* WHAT YOU SHOULD DO:
Below are records; report how many of their lines contain the word "agent", giving only the number.

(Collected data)
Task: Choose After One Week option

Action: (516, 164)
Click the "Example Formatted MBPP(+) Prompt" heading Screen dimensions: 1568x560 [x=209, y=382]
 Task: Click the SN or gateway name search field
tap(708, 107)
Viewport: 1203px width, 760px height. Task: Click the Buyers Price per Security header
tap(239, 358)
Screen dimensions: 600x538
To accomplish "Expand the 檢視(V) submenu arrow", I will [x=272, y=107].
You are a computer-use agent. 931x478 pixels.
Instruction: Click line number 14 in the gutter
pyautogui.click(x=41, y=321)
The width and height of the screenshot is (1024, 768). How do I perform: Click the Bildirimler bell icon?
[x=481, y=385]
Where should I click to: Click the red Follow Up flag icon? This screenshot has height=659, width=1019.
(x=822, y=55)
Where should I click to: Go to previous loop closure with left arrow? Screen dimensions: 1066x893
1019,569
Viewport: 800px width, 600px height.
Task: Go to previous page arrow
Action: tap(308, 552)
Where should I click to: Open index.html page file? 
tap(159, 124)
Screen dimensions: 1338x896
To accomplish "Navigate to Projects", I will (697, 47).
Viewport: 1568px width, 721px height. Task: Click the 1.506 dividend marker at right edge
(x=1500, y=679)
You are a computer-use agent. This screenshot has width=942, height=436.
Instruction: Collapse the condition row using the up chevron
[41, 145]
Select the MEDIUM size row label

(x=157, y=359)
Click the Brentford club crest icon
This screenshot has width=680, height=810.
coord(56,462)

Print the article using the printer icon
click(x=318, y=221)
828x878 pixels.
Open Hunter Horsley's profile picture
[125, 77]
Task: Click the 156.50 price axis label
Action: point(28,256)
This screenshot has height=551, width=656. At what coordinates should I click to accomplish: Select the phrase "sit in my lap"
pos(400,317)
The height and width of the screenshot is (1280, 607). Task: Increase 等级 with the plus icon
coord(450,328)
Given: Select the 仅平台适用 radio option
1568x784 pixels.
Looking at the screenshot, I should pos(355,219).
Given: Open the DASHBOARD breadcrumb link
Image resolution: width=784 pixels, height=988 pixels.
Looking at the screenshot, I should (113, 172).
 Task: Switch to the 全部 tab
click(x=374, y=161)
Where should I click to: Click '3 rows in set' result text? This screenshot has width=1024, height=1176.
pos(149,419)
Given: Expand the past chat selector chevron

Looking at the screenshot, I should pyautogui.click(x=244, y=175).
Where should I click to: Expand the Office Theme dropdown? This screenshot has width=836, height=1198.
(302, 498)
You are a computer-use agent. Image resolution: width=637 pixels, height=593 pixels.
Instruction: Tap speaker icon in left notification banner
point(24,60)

* RESPONSE AREA:
3